Estaba hermosa la ciudad. Cada cosa en su sitio: las casas, las calles, las tiendas, los kioscos, los autos, las obras y sus trabajadores, los guardias municipales, peatones de todo tipo... He mirado con fascinación los escaparates de las tiendas y los grandes carteles publicitarios. Algunos de ellos reflejaban, sin palabras, mis sentimientos con precisión y belleza admirables. Realmente, la ciudad es el mejor de los museos, si se deja a los ojos retroceder y alejarse cuanto precisen.
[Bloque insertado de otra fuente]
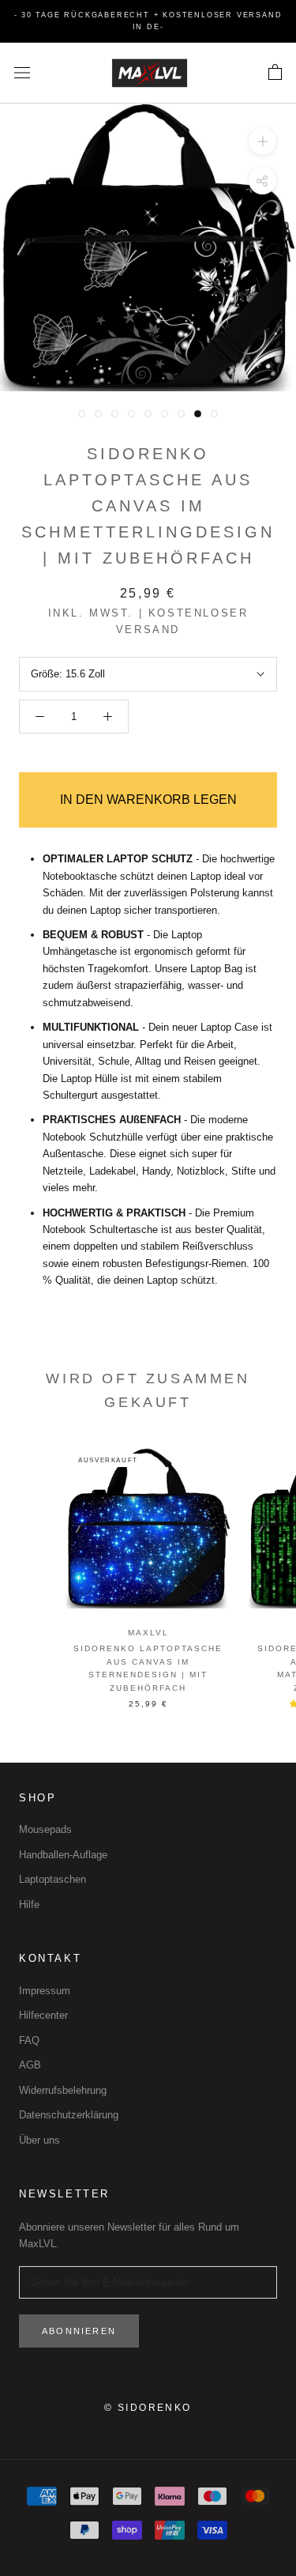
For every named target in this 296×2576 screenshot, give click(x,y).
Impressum (44, 1991)
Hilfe (29, 1904)
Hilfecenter (43, 2015)
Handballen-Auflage (63, 1855)
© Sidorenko (147, 2407)
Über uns (39, 2140)
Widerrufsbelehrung (63, 2090)
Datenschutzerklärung (68, 2115)
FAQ (29, 2040)
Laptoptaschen (52, 1879)
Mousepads (45, 1829)
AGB (30, 2065)
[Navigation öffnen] (22, 73)
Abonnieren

        Paseando entre la gente, he pensado que todas las personas que pasaban a mi lado eran grandes poetas. Que tras cada par de ojos se escondía un mundo entero, y que en un recóndito rincón de cada uno de aquellos cerebros se estaban concibiendo sin cesar poemas incomparables que expresaban esos mundos con precisión y belleza imposibles de superar.  Me ha envuelto una dulzura total, me he sentido en plena armonía, como si se hubieran juntado, acomodadas con sorprendente placidez y orden una al lado de la otra, todas las pequeñas partes de mi siempre roto y dolorido ser. Estoy seguro de que ha sido la fuerza de esa armonía la que ha hecho surgir el francotirador que me ha disparado desde la terraza de un rascacielos. De otro modo, no tendría sentido que sólo me matara a mí, habida cuenta del escaso valor que puede tener un poeta de escaso éxito para un francotirador tan hábil y profesional. Tan pronto como he sentido la bala dentro del pulmón, he corrido a la carretera en pos de los autos. También el auto que me ha atropellado, tan negro y elegante, ha debido hacerlo surgir de la nada mi armonía interior. «No os costará creerme si os digo que me están creciendo cementerios dentro de los ojos», ha proclamado la voz interior mientras, golpeado por el auto, volaba por los aires. He visto el zapato izquierdo volando lejos del pie.

 

* * *

 

Ahora no veo el zapato por ningún lado. Aquí no queda más que mi cadáver sobre el asfalto de la ciudad desierta y abandonada, y veo el pie desnudo, lejos de los ojos, con su uña renegrida. No sé hasta cuándo pero no me importa. Se está bien.